Many large objects in space are spherical. A sphere is an efficient way to enclose a large volume, and the gravity of large planets and stars tends to smooth them down into nearly perfect spheres. The universe itself can be thought of as a sphere, though its outer reaches are unknowable to us because those regions are expanding faster than their light can travel to reach us.

Light arrives in the form of packets of energy called photons, but most photons have energies our eyes can’t detect. These invisible forms of light range from low-energy radio waves, microwaves, and infrared to high-energy ultraviolet, X-ray, and gamma rays. Photons from every part of this electromagnetic spectrum are emitted by objects in space; scientists use detectors tuned to every type of photon, from giant radio antennas to small gamma-ray sensors, to learn about the cosmos.

If our solar system were contained in a sphere, all the mass from the Sun, planets, and moons would take up only one trillionth of the space. There’s plenty of dust and rocks in the system, though, including a belt of asteroids between Mars and Jupiter. Some of this detritus falls onto planets, with big objects occasionally crashing catastrophically on Earth. The Moon was created from such a splash, and it’s possible life here got started on an early, wet Mars and then was knocked into space, eventually landing on Earth.

If aliens with detectors focused on our Sun, they might notice a tiny dot nearby, the blue of its oceans and the oxygen and methane in its atmosphere hinting at life.
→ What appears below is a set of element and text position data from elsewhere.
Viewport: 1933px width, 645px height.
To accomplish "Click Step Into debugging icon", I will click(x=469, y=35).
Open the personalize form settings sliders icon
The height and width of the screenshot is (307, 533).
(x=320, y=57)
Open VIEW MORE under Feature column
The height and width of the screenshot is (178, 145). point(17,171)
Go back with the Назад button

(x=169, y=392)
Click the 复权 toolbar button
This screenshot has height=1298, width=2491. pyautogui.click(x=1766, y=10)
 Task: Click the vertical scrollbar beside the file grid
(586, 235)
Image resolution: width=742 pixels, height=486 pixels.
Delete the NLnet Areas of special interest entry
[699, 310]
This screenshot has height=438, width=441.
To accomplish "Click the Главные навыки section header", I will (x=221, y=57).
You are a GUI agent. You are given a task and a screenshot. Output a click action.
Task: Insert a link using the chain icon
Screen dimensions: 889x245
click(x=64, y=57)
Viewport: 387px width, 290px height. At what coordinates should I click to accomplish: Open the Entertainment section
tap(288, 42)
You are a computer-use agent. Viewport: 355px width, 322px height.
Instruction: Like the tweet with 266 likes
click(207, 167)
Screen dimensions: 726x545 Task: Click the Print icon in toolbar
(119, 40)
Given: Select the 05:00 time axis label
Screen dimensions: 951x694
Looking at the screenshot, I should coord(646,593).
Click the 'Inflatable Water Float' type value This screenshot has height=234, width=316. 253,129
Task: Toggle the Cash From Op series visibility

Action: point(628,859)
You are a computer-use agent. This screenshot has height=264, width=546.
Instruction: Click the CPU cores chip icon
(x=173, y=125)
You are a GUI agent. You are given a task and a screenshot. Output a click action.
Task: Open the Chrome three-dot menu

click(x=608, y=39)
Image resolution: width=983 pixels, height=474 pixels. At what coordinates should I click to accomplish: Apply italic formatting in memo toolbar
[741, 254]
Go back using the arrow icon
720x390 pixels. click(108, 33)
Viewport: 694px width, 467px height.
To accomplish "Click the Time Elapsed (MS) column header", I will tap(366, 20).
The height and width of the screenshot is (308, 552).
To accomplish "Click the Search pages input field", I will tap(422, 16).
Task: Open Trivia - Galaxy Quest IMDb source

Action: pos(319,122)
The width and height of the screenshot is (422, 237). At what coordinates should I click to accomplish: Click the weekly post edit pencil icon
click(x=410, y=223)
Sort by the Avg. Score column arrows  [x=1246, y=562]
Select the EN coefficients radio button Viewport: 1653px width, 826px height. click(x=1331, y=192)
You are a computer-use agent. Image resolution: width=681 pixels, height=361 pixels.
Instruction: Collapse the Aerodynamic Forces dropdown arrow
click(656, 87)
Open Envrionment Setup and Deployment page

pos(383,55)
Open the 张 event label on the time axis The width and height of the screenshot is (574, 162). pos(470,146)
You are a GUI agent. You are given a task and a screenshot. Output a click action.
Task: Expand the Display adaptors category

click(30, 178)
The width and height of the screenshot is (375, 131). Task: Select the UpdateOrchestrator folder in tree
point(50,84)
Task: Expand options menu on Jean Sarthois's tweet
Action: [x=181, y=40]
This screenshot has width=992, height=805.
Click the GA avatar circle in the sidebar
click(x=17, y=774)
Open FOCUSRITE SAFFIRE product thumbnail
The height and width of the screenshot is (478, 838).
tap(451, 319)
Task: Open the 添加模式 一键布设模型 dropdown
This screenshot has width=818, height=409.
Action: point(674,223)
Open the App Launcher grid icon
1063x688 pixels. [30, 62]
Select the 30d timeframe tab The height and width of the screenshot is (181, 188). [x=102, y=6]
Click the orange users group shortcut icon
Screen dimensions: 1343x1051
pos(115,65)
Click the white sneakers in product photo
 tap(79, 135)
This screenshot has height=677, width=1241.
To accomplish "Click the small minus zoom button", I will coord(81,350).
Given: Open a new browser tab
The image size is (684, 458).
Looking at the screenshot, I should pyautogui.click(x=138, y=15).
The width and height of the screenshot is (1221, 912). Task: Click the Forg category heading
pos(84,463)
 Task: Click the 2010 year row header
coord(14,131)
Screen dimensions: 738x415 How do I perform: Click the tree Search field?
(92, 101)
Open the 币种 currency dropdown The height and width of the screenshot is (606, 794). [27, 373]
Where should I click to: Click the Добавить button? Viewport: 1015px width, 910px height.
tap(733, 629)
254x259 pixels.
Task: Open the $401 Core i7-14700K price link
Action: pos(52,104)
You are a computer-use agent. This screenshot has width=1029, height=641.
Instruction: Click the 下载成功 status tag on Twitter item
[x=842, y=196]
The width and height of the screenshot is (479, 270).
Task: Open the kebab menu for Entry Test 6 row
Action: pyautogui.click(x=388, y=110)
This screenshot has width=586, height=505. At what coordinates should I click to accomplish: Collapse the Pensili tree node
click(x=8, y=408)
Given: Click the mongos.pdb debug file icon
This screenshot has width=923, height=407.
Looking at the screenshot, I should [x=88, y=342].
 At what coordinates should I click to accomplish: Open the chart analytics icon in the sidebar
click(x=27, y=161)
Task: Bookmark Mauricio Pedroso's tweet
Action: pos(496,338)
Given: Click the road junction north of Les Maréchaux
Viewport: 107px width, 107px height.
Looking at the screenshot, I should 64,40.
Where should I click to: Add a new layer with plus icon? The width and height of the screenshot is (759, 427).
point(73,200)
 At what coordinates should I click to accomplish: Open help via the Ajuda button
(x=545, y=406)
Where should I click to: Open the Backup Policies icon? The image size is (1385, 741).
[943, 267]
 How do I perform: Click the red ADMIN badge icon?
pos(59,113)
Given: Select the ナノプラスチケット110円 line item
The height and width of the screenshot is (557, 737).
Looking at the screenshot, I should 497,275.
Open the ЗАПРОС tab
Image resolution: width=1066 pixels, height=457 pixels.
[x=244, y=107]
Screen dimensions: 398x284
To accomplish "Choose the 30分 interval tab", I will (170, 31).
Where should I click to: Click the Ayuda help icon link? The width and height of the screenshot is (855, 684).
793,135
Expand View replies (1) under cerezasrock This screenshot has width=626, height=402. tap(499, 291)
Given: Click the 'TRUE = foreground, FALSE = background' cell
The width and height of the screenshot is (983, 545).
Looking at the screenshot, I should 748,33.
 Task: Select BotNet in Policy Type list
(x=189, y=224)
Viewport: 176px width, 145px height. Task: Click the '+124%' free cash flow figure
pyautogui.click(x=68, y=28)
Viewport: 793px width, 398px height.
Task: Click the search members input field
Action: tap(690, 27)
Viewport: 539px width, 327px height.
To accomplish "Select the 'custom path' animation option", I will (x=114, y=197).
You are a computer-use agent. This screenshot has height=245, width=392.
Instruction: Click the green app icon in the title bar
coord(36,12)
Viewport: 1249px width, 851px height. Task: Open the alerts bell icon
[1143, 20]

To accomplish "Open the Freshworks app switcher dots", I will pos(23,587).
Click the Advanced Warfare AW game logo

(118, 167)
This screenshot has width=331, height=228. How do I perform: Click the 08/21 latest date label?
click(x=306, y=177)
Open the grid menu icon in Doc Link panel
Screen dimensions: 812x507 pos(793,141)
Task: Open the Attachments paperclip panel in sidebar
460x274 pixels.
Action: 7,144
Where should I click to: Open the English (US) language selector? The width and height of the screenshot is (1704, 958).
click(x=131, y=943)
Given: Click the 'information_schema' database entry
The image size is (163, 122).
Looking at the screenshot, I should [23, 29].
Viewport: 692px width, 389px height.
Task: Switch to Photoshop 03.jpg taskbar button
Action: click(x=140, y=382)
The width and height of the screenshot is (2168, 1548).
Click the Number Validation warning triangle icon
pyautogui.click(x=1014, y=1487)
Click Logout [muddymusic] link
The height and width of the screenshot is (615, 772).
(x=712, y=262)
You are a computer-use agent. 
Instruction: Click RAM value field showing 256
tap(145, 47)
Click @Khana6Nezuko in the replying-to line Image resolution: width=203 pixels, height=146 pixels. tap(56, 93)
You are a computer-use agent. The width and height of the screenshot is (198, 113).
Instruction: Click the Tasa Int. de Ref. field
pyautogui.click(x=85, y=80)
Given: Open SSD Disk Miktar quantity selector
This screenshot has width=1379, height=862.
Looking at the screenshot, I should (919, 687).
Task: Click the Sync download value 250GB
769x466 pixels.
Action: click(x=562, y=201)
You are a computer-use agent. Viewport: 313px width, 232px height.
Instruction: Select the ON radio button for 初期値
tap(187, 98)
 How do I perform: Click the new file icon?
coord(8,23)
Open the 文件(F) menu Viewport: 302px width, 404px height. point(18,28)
This would be Earth, where our own scientists observe nearby stars and their planets’ planets, first by the planets’ tiny effects on their own suns and then by the light that passes through planetary atmospheres and brings clues about those planets to us.

The study of the universe might seem like an idle pursuit in an era filled with poverty and oppression, but scientists need people everywhere to contribute to that project, and the wonder it creates can help unite us. When we appreciate how unique and fragile our planetary oasis is in this gigantic universe, we can work together to make it a safer and more beautiful home for everyone.